--- WHAT THE TASK ASKS ---
Transcribe, without changes, the part of the items that opens with the line containing "The width and height of the screenshot is (1467, 907)." and closes with the last line of the items.

+++ RECORDS PROVIDED +++

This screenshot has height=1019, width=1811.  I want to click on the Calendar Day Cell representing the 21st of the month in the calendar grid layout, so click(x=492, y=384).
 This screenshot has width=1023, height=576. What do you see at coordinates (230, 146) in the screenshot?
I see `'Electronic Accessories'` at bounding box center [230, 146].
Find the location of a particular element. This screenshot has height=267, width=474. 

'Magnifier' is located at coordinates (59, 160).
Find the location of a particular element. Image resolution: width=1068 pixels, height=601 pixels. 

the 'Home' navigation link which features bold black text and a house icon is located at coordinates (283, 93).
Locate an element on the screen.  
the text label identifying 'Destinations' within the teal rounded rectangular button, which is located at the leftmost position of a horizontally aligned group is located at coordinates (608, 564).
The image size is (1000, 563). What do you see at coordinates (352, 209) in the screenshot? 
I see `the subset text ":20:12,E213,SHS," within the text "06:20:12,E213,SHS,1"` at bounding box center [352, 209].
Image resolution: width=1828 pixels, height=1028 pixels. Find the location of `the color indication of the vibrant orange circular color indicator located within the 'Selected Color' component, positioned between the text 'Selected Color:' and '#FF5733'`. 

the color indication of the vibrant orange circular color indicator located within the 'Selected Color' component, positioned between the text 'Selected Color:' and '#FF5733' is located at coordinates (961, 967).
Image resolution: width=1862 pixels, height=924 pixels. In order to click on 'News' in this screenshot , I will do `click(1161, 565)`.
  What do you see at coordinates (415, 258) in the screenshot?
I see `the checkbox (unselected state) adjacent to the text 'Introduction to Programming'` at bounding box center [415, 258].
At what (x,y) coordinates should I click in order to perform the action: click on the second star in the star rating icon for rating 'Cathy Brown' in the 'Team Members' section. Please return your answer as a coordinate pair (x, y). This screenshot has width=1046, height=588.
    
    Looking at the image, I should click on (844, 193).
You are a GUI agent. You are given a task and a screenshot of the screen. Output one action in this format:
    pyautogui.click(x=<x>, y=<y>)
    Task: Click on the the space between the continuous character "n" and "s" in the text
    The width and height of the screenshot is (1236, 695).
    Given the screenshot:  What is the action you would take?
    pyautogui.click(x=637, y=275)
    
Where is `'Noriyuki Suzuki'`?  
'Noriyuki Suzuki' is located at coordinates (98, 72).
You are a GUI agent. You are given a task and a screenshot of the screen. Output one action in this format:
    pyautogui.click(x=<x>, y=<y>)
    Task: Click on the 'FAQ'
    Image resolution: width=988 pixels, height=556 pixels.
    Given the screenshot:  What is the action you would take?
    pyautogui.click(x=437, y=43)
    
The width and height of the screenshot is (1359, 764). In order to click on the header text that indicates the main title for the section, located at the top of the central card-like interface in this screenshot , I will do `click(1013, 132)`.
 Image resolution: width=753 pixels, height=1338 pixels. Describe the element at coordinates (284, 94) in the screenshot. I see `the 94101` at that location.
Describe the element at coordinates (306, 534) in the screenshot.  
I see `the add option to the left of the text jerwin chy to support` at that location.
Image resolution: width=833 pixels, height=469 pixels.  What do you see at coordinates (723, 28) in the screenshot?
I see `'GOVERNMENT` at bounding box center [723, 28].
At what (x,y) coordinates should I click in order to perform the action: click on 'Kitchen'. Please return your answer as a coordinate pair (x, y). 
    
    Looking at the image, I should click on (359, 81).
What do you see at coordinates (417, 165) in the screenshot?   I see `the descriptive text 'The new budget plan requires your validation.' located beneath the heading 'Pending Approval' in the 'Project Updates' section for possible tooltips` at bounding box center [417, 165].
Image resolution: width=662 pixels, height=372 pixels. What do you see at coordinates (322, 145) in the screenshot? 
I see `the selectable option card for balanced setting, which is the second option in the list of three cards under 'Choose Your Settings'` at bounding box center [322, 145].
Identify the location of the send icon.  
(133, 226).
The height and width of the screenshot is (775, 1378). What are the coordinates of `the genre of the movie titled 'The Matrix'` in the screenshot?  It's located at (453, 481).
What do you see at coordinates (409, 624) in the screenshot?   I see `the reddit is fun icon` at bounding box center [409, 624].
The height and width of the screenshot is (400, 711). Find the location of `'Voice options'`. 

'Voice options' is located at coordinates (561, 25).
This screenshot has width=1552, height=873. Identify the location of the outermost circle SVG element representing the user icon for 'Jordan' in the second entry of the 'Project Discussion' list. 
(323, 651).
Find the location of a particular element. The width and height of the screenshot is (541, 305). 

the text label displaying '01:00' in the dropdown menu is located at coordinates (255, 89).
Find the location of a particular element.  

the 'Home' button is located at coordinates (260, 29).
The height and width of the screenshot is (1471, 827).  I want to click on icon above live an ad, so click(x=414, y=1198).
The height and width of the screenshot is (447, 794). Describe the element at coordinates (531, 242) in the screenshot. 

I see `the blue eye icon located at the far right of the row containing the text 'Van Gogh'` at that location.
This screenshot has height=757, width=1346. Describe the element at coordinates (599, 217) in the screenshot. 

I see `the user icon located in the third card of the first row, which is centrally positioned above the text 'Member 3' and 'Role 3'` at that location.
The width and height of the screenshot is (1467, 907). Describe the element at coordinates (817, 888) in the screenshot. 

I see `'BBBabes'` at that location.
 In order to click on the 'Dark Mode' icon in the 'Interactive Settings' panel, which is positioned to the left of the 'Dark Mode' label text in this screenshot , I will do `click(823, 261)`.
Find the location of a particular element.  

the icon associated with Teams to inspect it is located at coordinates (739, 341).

+++

--- THE RESPONSE ---
The width and height of the screenshot is (1467, 907). Describe the element at coordinates (817, 888) in the screenshot. 

I see `'BBBabes'` at that location.
 In order to click on the 'Dark Mode' icon in the 'Interactive Settings' panel, which is positioned to the left of the 'Dark Mode' label text in this screenshot , I will do `click(823, 261)`.
Find the location of a particular element.  

the icon associated with Teams to inspect it is located at coordinates (739, 341).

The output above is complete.